In households with several animals, it is essential to treat all animals, since the clinical unaffected animals ensure the environmental contamination with eggs. Within the colony of fifteen cats, 95% of fleas were collected from the non-FAD cats, who harbored in average 5 fleas whereas the FAD cats had less than 1 flea per cat in average. Cat flea egg production usually peaks during the night, coinciding with normal sleep periods for indoor pet dogs and cats . As a consequence, there is a higher density of immature stages in animal resting places, including bedrooms.
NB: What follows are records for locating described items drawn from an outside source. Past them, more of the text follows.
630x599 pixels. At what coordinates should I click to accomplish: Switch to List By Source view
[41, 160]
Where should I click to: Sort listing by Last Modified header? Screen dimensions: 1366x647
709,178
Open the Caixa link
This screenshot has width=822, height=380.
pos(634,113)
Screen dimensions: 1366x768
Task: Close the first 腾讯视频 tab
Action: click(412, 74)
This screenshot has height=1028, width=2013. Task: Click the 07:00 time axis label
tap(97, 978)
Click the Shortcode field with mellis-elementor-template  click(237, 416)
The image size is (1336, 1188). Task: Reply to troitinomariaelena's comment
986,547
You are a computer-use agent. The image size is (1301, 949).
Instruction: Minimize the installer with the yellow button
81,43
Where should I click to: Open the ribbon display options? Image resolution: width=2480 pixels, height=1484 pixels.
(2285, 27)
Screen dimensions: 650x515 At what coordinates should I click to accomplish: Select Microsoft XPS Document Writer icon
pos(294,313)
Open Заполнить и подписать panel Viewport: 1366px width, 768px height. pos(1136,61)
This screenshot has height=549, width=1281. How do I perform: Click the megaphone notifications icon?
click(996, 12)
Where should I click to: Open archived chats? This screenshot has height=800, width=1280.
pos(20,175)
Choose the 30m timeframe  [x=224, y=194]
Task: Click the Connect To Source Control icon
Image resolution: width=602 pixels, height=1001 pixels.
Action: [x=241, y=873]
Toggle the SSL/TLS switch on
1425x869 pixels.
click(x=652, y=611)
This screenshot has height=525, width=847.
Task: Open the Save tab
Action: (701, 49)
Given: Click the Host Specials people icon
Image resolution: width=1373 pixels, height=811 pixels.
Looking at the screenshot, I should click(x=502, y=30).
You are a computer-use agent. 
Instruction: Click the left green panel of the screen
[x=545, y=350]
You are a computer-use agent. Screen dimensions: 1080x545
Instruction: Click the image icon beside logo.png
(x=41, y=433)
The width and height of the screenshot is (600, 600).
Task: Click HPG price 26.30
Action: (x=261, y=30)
We elected not to use any insecticide or insect growth regulator in the environment as the level of infestation was mild and external sources which could bring fleas were absent. It is usual to recommend flea control in indoor and outdoor environments in addition to treatments on pets [7, 8] to eliminate immature stages. However, modern products, with more rapid-killing effect and more persistent activity, applied on the pet only, may be sufficient to control flea infestation provided that all the animals are treated at the correct dosage and correct intervals. This is likely to be successful in a restricted environment (only-indoor pet) whereas indoor/outdoor pets are at higher risks of exposure to flea life stages present in the environment .
In conclusion, this clinical situation illustrated the fact that flea treatment should not be neglected in indoor animals. Cats with FAD were much less severely infested than cats without skin lesions; consequently, even in the absence of fleas FAD cannot be ruled out. Clinical improvement took three months despite the absence of adult fleas. This clinical situation also confirmed that spinosad given orally at a dose of 50–75 mg/kg was very well tolerated, easily accepted, and 100% effective against fleas in naturally infested adult cats.
Conflict of Interests
Marie-Christine Cadiergues declares that she has served as a study investigator with Merial, Novartis, Zoetis, and Intervet; she has also received honoraria for consulting and lectures from Bayer, Elanco, Merial, Novartis, Pfizer, Vétoquinol, and Virbac. Charline Pressanti declares that she has received honoraria for lectures from Vétoquinol.
The authors would like to thank Elisabeth Jeunesse for making the treatment and the follow-up of the cats possible. They wish to thank Dr. Angélique Loubière, Lorelei Cazajeux, and Camille Flandrin for their kind help in handling the cats.